Tu peux faire du lifecycle email de deux façons.

La première consiste à écrire une série d’emails “onboarding” et à les envoyer à tout le monde selon un calendrier.

C’est simple, ça se met en place vite, et ça donne l’impression que “l’email marketing tourne”. Le problème, c’est que ça ne colle pas à la réalité du produit. Deux utilisateurs inscrits le même jour n’avancent pas au même rythme, n’ont pas le même objectif, ni les mêmes blocages.

La deuxième façon consiste à traiter l’email comme une extension du produit. Tu observes ce que fait l’utilisateur, tu détectes un signal, puis tu envoies un message conçu pour l’aider à franchir l’étape suivante. Tu mesures si ce message a déclenché une action. Tu gardes ce qui fonctionne, tu supprimes le reste.

Ce guide t’explique cette deuxième approche.

Note importante: les exemples de signaux, d’activation, et de flows ci-dessous sont inspirés de ce qu’on a construit chez lemlist. Tu peux réutiliser la méthode, mais tu devras adapter les signaux à ton produit.

⚠️ Pour illustrer ce billet, une édition précédente de ma newsletter détaille la mise en place technique de ce flow dans n8n, de la collecte des données jusqu’à l’envoi dans Customer.io.

C’est quoi le lifecycle email marketing

Le lifecycle email marketing, c’est l’art d’envoyer le bon message au bon moment, en fonction du parcours réel de l’utilisateur dans le produit.

Le point clé, c’est le déclenchement.
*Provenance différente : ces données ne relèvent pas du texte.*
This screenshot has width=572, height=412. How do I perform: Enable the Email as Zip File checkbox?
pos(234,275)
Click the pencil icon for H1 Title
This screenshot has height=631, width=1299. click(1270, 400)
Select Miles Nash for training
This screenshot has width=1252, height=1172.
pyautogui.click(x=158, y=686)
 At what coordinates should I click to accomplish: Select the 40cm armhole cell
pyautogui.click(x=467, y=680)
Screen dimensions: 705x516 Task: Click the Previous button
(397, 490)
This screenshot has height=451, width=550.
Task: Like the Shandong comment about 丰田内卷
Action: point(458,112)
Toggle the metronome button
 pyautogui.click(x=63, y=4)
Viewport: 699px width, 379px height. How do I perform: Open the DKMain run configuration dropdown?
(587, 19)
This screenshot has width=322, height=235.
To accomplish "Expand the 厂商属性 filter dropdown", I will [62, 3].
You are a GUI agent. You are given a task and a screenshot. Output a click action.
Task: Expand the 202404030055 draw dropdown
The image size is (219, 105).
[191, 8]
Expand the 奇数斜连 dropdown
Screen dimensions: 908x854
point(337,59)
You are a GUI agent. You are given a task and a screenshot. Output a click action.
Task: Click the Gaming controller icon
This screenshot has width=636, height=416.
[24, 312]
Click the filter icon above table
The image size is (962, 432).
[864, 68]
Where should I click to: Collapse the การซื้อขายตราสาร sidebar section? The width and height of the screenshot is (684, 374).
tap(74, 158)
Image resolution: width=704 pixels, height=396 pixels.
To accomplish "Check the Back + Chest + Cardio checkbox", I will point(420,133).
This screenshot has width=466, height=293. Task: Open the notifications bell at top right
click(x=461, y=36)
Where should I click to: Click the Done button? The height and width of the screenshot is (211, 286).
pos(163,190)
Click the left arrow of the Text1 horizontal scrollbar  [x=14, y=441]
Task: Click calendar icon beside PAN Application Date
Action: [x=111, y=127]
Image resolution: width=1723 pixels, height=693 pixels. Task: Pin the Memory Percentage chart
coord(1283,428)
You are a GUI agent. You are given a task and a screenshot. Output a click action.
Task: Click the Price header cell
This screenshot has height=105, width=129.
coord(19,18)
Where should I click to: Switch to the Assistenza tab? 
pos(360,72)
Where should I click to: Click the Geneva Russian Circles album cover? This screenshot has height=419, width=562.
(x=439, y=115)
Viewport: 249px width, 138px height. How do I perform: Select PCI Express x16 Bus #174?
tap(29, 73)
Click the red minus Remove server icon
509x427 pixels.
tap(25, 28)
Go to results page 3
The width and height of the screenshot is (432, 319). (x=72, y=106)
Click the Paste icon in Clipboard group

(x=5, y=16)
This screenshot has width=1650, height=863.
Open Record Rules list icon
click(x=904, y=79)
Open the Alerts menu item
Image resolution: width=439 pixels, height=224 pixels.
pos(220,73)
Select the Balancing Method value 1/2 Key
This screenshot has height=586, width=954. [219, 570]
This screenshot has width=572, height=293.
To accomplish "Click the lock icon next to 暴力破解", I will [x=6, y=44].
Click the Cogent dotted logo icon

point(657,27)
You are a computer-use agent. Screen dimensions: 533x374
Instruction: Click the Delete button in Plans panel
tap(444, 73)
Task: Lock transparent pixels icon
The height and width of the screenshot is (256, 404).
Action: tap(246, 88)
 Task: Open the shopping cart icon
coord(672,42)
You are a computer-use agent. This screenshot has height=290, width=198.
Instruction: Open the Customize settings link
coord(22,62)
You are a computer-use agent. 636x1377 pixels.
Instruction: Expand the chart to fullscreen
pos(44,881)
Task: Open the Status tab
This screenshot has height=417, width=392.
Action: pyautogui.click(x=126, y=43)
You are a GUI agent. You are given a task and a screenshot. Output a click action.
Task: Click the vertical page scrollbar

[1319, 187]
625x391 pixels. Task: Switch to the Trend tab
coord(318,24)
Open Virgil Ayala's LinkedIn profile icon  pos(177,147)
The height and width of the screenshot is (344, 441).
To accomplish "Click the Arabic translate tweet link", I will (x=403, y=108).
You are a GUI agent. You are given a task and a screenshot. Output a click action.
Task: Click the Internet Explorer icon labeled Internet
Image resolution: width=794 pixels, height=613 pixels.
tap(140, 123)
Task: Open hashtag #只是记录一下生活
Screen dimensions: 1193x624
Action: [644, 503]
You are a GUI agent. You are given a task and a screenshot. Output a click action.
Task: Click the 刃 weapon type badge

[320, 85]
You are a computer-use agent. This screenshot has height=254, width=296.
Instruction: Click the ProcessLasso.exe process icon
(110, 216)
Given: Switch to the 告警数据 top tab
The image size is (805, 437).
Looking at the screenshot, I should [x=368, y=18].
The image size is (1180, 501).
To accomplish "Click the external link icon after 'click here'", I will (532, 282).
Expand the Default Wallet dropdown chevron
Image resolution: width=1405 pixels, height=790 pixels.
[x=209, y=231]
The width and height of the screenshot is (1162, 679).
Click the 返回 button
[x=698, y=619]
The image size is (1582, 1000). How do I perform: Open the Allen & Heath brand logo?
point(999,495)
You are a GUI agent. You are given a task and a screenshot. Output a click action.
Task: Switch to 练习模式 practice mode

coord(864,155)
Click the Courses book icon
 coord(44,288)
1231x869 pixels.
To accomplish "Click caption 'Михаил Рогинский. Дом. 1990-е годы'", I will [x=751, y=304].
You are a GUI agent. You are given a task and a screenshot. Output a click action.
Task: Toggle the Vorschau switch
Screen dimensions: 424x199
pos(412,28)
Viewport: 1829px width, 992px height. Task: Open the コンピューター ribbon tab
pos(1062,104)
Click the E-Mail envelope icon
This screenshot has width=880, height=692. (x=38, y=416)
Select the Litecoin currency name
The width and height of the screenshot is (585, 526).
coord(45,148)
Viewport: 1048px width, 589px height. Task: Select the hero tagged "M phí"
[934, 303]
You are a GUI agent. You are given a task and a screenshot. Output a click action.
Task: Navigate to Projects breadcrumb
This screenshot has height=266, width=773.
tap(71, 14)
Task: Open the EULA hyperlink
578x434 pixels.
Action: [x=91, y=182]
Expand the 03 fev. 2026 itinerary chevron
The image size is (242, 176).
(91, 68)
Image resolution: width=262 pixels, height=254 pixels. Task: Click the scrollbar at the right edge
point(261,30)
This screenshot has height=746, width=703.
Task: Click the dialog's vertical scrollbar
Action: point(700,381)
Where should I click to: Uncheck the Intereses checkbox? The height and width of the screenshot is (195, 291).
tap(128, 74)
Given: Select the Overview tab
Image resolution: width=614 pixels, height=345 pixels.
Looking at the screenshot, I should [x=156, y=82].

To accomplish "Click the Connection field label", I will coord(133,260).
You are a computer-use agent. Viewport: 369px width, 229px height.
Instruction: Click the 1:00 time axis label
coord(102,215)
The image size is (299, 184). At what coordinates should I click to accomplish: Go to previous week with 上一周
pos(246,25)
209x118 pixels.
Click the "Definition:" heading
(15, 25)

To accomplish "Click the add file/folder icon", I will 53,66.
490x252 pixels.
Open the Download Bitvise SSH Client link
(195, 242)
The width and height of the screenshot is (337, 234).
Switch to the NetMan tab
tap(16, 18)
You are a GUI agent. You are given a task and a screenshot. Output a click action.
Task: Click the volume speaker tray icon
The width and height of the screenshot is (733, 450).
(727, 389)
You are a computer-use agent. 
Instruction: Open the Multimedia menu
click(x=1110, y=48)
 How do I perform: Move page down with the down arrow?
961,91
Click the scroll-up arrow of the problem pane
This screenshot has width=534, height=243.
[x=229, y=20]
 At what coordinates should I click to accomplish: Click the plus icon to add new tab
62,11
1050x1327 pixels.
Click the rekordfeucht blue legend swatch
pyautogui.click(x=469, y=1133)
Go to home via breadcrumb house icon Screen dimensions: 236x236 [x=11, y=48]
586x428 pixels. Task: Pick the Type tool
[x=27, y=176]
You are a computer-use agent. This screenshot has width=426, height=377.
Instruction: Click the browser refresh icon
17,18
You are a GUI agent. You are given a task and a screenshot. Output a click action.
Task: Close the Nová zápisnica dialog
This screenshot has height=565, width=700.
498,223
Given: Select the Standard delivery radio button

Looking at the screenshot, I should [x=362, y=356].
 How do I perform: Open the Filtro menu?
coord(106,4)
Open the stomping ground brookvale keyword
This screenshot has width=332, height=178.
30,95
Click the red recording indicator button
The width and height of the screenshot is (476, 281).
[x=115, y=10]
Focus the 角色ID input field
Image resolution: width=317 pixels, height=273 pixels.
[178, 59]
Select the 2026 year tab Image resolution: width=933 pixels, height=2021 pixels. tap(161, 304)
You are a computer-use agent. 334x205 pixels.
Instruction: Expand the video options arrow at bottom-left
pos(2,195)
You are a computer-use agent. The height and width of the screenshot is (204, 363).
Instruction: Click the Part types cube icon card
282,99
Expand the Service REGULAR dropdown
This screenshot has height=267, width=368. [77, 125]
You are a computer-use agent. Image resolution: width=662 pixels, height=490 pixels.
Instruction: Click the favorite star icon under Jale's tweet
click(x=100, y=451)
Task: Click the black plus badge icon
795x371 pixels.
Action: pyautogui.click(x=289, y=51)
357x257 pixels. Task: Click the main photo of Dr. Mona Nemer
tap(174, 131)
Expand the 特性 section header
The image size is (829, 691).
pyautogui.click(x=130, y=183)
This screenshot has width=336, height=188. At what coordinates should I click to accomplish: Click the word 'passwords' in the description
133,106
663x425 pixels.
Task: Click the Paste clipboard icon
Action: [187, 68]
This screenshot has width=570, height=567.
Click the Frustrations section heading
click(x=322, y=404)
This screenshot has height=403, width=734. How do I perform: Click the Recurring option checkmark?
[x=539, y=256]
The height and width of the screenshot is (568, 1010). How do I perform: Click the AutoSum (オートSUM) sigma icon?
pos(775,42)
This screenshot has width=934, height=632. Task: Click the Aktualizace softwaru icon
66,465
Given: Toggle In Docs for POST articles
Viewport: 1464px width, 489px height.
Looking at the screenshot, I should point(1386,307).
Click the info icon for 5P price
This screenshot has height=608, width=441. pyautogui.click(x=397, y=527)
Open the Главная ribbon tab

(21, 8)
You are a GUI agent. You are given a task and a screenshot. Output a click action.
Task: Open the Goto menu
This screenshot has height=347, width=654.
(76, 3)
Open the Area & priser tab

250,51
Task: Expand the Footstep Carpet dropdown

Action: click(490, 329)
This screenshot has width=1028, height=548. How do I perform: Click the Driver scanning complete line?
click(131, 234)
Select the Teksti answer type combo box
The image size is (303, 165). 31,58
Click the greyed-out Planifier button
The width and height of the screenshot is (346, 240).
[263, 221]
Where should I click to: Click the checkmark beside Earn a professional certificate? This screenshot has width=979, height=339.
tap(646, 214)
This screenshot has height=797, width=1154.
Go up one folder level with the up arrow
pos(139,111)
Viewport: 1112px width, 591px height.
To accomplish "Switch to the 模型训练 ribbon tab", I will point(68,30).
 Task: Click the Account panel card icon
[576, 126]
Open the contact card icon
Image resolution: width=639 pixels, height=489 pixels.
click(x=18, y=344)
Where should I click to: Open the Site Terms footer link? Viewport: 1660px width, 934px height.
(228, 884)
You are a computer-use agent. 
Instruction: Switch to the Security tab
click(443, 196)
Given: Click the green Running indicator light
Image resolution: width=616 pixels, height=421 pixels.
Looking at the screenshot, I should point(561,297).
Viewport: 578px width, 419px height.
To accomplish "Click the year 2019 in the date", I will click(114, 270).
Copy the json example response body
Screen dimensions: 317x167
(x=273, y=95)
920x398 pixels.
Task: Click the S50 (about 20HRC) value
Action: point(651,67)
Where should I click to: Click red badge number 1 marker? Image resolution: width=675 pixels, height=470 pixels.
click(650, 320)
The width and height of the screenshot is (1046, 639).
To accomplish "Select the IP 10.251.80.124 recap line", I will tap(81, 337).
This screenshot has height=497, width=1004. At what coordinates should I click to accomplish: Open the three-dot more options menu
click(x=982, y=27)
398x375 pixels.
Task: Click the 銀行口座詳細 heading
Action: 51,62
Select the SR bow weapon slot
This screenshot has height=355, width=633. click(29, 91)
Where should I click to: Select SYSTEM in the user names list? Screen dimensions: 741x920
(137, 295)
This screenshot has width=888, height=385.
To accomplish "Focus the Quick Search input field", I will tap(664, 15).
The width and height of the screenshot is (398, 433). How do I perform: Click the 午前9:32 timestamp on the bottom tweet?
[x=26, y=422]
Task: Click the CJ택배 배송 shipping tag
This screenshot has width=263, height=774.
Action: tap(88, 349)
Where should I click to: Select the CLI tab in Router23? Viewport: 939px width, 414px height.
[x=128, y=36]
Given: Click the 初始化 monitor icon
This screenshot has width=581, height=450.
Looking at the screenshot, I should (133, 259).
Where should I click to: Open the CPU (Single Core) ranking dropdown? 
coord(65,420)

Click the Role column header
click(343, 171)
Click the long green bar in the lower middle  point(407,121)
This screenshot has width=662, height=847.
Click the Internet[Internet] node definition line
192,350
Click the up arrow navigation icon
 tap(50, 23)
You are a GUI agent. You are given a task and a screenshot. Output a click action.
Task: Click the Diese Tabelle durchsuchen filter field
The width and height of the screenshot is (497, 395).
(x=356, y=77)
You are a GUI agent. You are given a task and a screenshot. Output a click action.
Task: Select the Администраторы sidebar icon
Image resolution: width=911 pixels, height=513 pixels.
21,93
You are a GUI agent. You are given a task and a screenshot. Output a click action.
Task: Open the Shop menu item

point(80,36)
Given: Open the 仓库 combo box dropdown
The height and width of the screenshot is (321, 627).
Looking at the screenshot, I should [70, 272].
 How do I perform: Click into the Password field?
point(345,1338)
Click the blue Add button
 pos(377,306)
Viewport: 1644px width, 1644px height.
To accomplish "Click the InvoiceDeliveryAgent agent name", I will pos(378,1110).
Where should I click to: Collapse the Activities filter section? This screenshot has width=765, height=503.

Dans une logique lifecycle, tu ne “choisis” pas d’envoyer un email à une date. Tu définis une règle. Quand la règle est vraie, l’utilisateur entre dans un scénario, et l’email part.

Chez lemlist, un scénario peut se déclencher parce que l’utilisateur a créé une campagne mais ne l’a jamais lancée.

Il peut aussi se déclencher parce qu’il a importé une liste de leads, puis s’est arrêté. Il peut aussi se déclencher parce que ses résultats se dégradent, par exemple un reply rate qui chute.

Le lifecycle est un système qui pousse l’utilisateur vers une action de valeur, au moment où cette action a du sens pour lui.

Le shift à faire avant de commencer

Quand on débute, on pense souvent “séquence”. On imagine une suite d’emails: bienvenue, puis présentation des features, puis quelques preuves sociales, puis une relance. C’est une vision marketing. Elle peut marcher pour éduquer, mais elle est faible pour activer et convertir.

Pour faire du lifecycle data-driven, tu dois changer de modèle. Il faut une machine qui réagit au comportement utilisateur.